DIRECTION - Continue the forum post below about Google Ads transfer data showing duplicate rows across BigQuery partitions, starting after its final sentence.

EXCERPT -
Duplicate Rows Across Partitions in Google Ads Tra...

BamChocolate · 11-29-2024 11:59 AM

Hi,

I'm using the Google Ads Data Transfer Service to load data into a partitioned BigQuery table (p_ads_Ad_customer_id). According to the documentation, the transfer overwrites the partition for the same date to avoid duplicate rows, even when using a refresh window. However, I'm observing duplicate rows for the same ad_group_ad_ad_id and ad_group_id across multiple partitions.

Observations:

Partition Behavior:

Rows are appended across multiple _PARTITIONTIME values.
Each duplicate row is identical, with no hidden differences in fields or metadata.
Transfer Configuration:

Single Google Ads Transfer at the Manager Account (MCC) level
Scheduled daily at 01:00 UTC.
Refresh window: 30 days.

The data appears to re-export identical rows into new partitions during the refresh window.

Example:

For a given ad_group_ad_ad_id and ad_group_id, I see identical rows in _PARTITIONTIME values ranging from 2024-11-22 to 2024-11-28.

STORED DATA -
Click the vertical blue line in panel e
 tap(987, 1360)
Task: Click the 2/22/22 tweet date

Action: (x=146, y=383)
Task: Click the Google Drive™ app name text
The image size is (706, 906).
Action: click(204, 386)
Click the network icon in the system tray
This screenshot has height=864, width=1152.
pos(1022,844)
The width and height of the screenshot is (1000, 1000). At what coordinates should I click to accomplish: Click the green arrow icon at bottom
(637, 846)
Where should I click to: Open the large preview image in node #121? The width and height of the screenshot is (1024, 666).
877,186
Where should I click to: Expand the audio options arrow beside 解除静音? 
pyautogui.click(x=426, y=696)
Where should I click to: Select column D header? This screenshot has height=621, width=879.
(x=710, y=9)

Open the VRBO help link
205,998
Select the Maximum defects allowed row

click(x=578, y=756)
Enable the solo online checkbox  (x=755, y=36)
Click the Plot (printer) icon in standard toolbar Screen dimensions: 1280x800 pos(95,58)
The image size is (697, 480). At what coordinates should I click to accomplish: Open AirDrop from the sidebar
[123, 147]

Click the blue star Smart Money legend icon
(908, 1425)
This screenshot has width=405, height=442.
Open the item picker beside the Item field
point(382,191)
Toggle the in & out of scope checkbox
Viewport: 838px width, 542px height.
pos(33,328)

EXPECTED OUTPUT -
Question:

Is this behavior expected for the Google Ads Data Transfer Service?
Should the service be deduplicating rows during the refresh window to avoid appending identical data?
Is there a recommended way to address this behavior in BigQuery, or is this something that should be handled within the transfer configuration?

Thanks in advance for any insights or suggestions!

nikacalupas

Hi BamChocolate,

Welcome to the Google Cloud Community!

The duplicate row issue you're encountering is likely not expected behavior, as Google Ads Data Transfer Service is designed to overwrite partitions for the same date to avoid duplicates. Based on the information you’ve provided, it seems that the service might not be handling deduplication as expected during the refresh window. This could be caused by overlapping transfer runs or how the refresh window is configured.

Here are some recommendations that may help resolve your issue:

You may check the job history in Google Cloud to ensure there are no overlapping transfer runs that might be causing duplicates.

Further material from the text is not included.